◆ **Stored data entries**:
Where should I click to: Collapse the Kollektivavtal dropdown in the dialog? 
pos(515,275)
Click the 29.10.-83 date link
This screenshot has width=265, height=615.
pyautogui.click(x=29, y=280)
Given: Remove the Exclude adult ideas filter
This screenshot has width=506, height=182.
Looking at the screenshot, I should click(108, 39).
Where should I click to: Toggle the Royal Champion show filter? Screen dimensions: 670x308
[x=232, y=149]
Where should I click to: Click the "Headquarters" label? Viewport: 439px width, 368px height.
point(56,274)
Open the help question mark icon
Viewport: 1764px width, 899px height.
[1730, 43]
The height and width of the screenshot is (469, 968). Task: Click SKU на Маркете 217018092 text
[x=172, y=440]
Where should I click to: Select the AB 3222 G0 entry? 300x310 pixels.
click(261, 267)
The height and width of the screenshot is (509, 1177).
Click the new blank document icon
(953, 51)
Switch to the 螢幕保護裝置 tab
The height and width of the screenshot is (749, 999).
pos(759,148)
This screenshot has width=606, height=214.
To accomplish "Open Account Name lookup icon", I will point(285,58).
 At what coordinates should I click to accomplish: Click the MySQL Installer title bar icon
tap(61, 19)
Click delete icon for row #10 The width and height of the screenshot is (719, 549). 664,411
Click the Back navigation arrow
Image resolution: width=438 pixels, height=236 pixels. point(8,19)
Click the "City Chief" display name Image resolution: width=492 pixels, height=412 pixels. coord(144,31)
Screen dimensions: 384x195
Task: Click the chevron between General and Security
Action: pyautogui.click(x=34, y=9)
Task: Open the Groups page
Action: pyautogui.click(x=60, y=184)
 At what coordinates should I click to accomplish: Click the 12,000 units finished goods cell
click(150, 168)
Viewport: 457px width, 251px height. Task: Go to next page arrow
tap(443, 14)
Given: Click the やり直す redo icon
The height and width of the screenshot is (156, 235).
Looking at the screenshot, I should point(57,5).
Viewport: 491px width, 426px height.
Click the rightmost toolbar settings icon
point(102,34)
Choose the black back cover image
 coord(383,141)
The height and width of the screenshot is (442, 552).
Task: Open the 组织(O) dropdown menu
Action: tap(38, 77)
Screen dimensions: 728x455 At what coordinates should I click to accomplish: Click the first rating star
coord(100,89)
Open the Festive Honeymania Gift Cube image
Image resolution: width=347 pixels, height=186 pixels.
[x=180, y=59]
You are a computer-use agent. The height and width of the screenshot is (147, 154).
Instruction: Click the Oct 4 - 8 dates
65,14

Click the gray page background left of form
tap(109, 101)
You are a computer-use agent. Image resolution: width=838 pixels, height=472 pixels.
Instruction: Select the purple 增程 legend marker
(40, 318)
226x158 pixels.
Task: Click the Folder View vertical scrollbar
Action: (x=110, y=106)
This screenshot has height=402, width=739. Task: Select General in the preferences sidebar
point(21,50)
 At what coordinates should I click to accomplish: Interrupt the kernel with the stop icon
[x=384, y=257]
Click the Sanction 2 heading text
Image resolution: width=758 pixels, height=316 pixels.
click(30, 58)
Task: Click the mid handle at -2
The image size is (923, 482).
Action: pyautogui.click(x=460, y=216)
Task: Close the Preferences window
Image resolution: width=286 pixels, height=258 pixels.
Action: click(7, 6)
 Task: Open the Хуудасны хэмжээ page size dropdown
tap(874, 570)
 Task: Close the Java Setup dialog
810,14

◆ **WHAT IS BEING ASKED**: Reproduce the data. Keep it exact.

◆ **EXPECTED ANSWER**:
Where should I click to: Collapse the Kollektivavtal dropdown in the dialog? 
pos(515,275)
Click the 29.10.-83 date link
This screenshot has width=265, height=615.
pyautogui.click(x=29, y=280)
Given: Remove the Exclude adult ideas filter
This screenshot has width=506, height=182.
Looking at the screenshot, I should click(108, 39).
Where should I click to: Toggle the Royal Champion show filter? Screen dimensions: 670x308
[x=232, y=149]
Where should I click to: Click the "Headquarters" label? Viewport: 439px width, 368px height.
point(56,274)
Open the help question mark icon
Viewport: 1764px width, 899px height.
[1730, 43]
The height and width of the screenshot is (469, 968). Task: Click SKU на Маркете 217018092 text
[x=172, y=440]
Where should I click to: Select the AB 3222 G0 entry? 300x310 pixels.
click(261, 267)
The height and width of the screenshot is (509, 1177).
Click the new blank document icon
(953, 51)
Switch to the 螢幕保護裝置 tab
The height and width of the screenshot is (749, 999).
pos(759,148)
This screenshot has width=606, height=214.
To accomplish "Open Account Name lookup icon", I will point(285,58).
 At what coordinates should I click to accomplish: Click the MySQL Installer title bar icon
tap(61, 19)
Click delete icon for row #10 The width and height of the screenshot is (719, 549). 664,411
Click the Back navigation arrow
Image resolution: width=438 pixels, height=236 pixels. point(8,19)
Click the "City Chief" display name Image resolution: width=492 pixels, height=412 pixels. coord(144,31)
Screen dimensions: 384x195
Task: Click the chevron between General and Security
Action: pyautogui.click(x=34, y=9)
Task: Open the Groups page
Action: pyautogui.click(x=60, y=184)
 At what coordinates should I click to accomplish: Click the 12,000 units finished goods cell
click(150, 168)
Viewport: 457px width, 251px height. Task: Go to next page arrow
tap(443, 14)
Given: Click the やり直す redo icon
The height and width of the screenshot is (156, 235).
Looking at the screenshot, I should point(57,5).
Viewport: 491px width, 426px height.
Click the rightmost toolbar settings icon
point(102,34)
Choose the black back cover image
 coord(383,141)
The height and width of the screenshot is (442, 552).
Task: Open the 组织(O) dropdown menu
Action: tap(38, 77)
Screen dimensions: 728x455 At what coordinates should I click to accomplish: Click the first rating star
coord(100,89)
Open the Festive Honeymania Gift Cube image
Image resolution: width=347 pixels, height=186 pixels.
[x=180, y=59]
You are a computer-use agent. The height and width of the screenshot is (147, 154).
Instruction: Click the Oct 4 - 8 dates
65,14

Click the gray page background left of form
tap(109, 101)
You are a computer-use agent. Image resolution: width=838 pixels, height=472 pixels.
Instruction: Select the purple 增程 legend marker
(40, 318)
226x158 pixels.
Task: Click the Folder View vertical scrollbar
Action: (x=110, y=106)
This screenshot has height=402, width=739. Task: Select General in the preferences sidebar
point(21,50)
 At what coordinates should I click to accomplish: Interrupt the kernel with the stop icon
[x=384, y=257]
Click the Sanction 2 heading text
Image resolution: width=758 pixels, height=316 pixels.
click(30, 58)
Task: Click the mid handle at -2
The image size is (923, 482).
Action: pyautogui.click(x=460, y=216)
Task: Close the Preferences window
Image resolution: width=286 pixels, height=258 pixels.
Action: click(7, 6)
 Task: Open the Хуудасны хэмжээ page size dropdown
tap(874, 570)
 Task: Close the Java Setup dialog
810,14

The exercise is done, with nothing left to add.